Per ultimo, bisogna considerare la situazione non ottimale dei 107 Ordini Provinciali degli Ordini dei Medici Chirurghi e Odontoiatri, nonché per ultimi di quelli infermieristici e di tutte le professioni sanitarie. A mio giudizio tutto il sistema ordinistico che guida legislativamente e coordina le attività di questi sussidiari dello Stato non è stato al passo dei tempi (pur essendo detentore di un grande potere nei confronti dei suoi iscritti), ne ha fatto in alcuni casi dei veri e propri succedanei della politica con uffici stampa giornaliera su qualsiasi cosa.
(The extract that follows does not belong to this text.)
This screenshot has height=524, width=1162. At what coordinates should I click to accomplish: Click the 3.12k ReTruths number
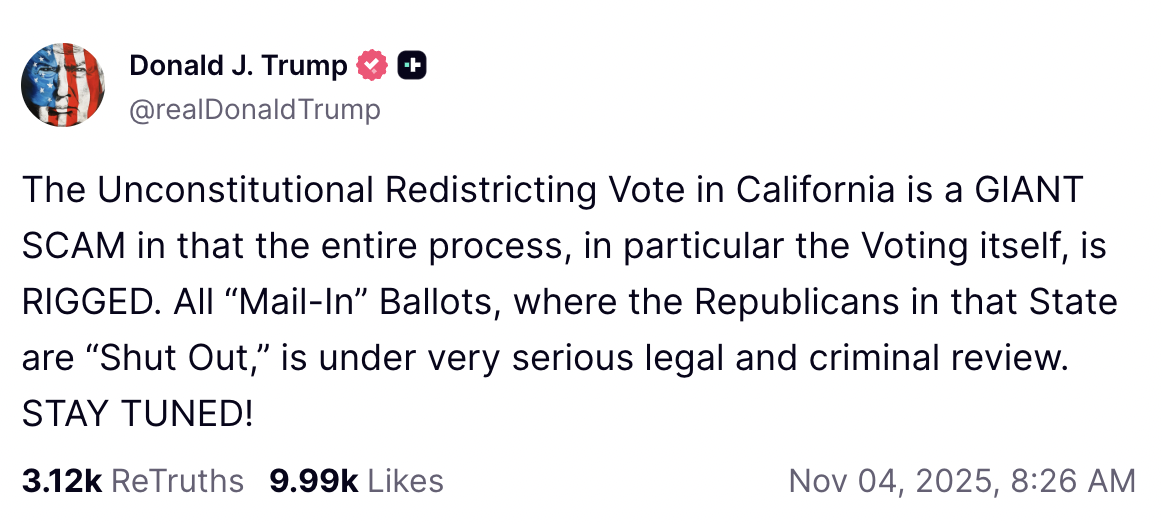coord(61,481)
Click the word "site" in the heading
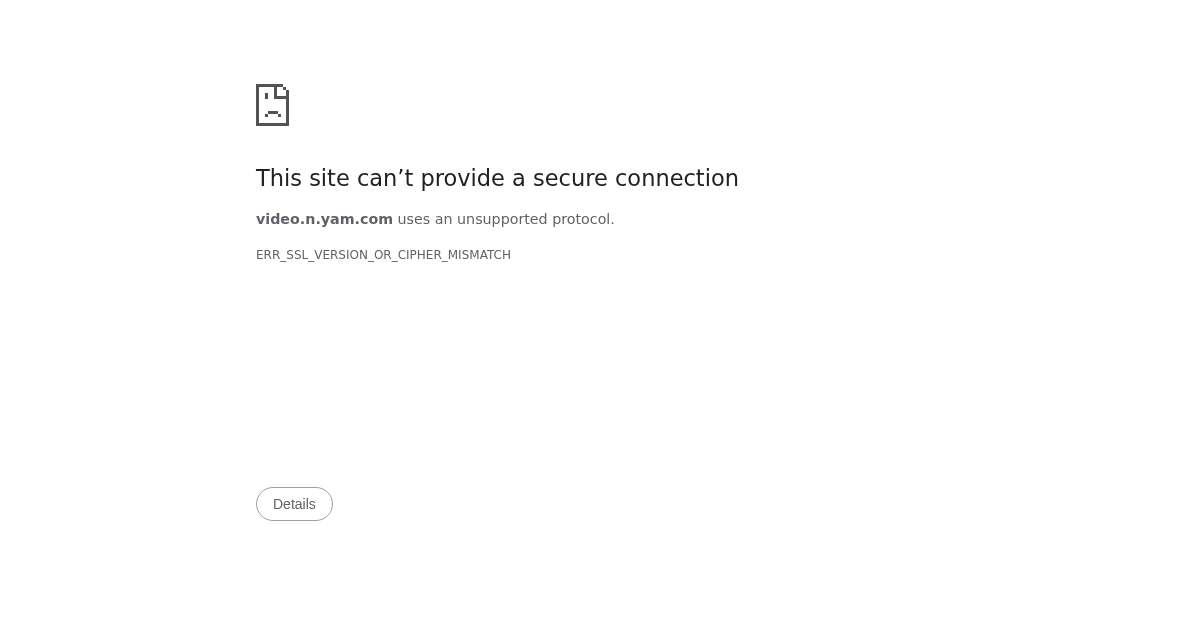 click(x=329, y=178)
Si è creata confusione, si sono prodotti conflitti anche pesanti per il loro controllo, si è spesso cooperato con il Legislatore per impedire a qualsiasi costo la rotazione degli incarichi al loro interno: infatti, agli Ordini Professionali sono collegati elettivamente con un sistema di deleghe molto complesso i vertici degli Organi che guidano gli enti previdenziali di categoria, spesso molto ricchi ed appetibili anche per i loro elevati pesi economici e la loro influenza politica.
E’ possibile fare questo cambiamento profondo?
La Premier Meloni, semmai dovesse ascoltarmi, dovrebbe almeno impostare il processo legislativo di concerto con Salute e MEF, dovrebbe concertare il tutto con Bruxelles per gli aspetti di competenza e naturalmente con la Stato-Regioni e dovrebbe prevedere migliori legislative fondamentali quali ad esempio obbligo di escludere anonimato se si vuole lavorare in SSN (no fiduciarie, no private equity, si tracciabilità completa di soldi e persone).
Il testo legislativo dovrebbe prevedere la introduzione nella competizione di un terzo pilastro che non dovrebbe essere limitato ai fondi integrativi sanitari con poche o nulle detrazioni fiscali ma a veri sistemi cooperativistici ed assicurativi che abbiano detrazioni fiscali poliennali cospicue, per esempio nel campo energetico residenziale: il motivo è semplice, se si inserisce liberalismo e concorrenza vera nel mercato si ottiene sempre un miglioramento della qualità del servizio offerto e un abbassamento dei costi per il cittadino.
Superare le ideologie in Sanità non solo è doveroso ma è essenziale e a mio giudizio dovrebbe essere un processo legislativo BIPARTISAN: compresa la sanità privata assicurativa e cooperativistica e quella out of pocket, la sanità in Italia muove quasi 200 mld euro annui e a questi bisognerà presto aggiungere in un prossimo futuro i costi che i cittadini già oggi sostengono per la riabilitazione post-acuzie, le case di riposo e le RSA.
Tutto ciò che è ideologico in Sanità è corrosivo e alla fine il prezzo lo paghiamo tutti noi e quello che si è visto con il Covid e i relativi vaccini ne è stato solo un piccolo antipasto.